The burden of demonstrating relevance is measured against a liberal "discovery type" standard, rather than a "trial type standard". 6/ Additionally, the exclusive representative must make some demonstration of the necessity of the specific pieces of evidence sought if it does not relate to wages or fringe benefits. Even though information may be relevant, the bargaining representative's right to information is not absolute, and the provision of the same information in a form different from that requested will satisfy the duty to bargain. 7/ Furthermore, even relevant information may be withheld in whole or in part if the employer can make a specific and substantial claim that its interest in confidentiality outweighs the union's interest in securing the information. 8/ In this case, there is no claim that the information

6/ Moraine Park VTAE, Dec.
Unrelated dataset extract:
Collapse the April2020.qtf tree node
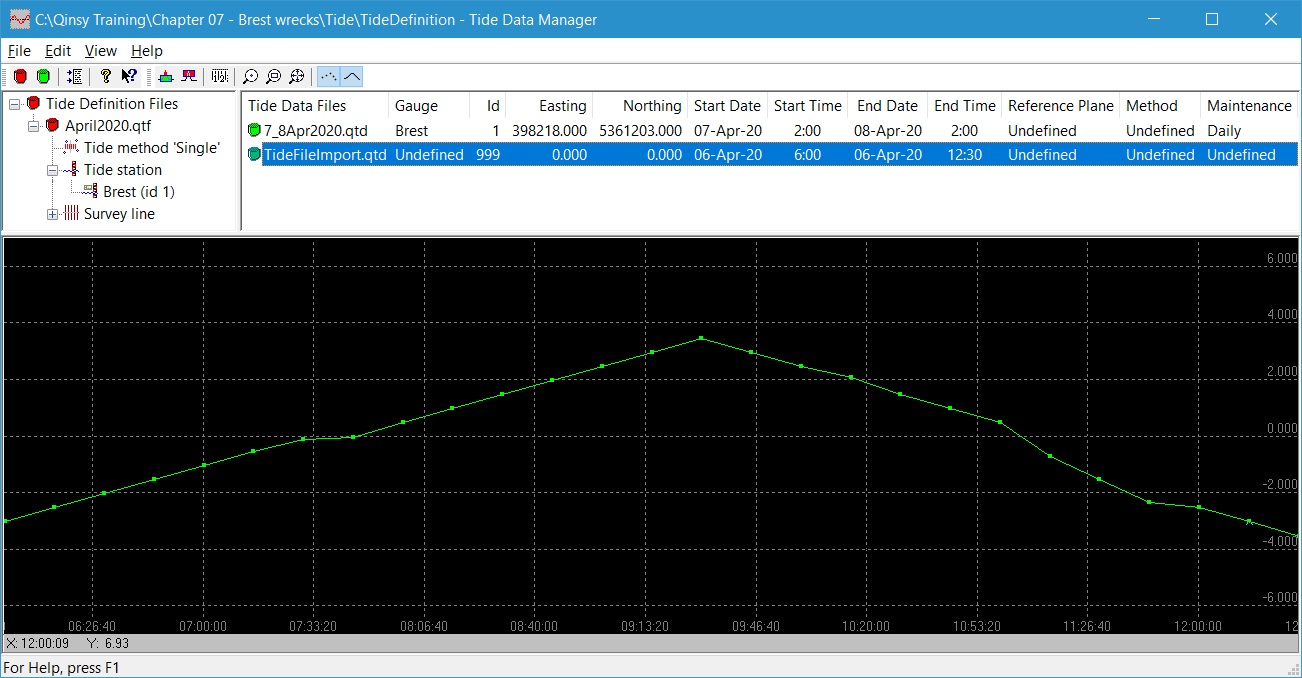Screen dimensions: 1302x678 coord(33,126)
No. 26859-B (WERC, 8/9/93); LaCrosse School District, Dec. No. 26541-A (Crowley, 3/91).

7/ See, Milwaukee Board of School Directors, Dec. No. 24729-A (Gratz, 5/88), at page 10, and cases cited therein.

8/ LaCrosse School District, Dec. No. 26541-A (Crowley, 3/91); Detroit Edison v. NLRB, 440 US 301, 100 LRRM 2728 (1979); Minnesota Mining & Mfg. Co., 261 NLRB 27, 109 LRRM 1345 (1982).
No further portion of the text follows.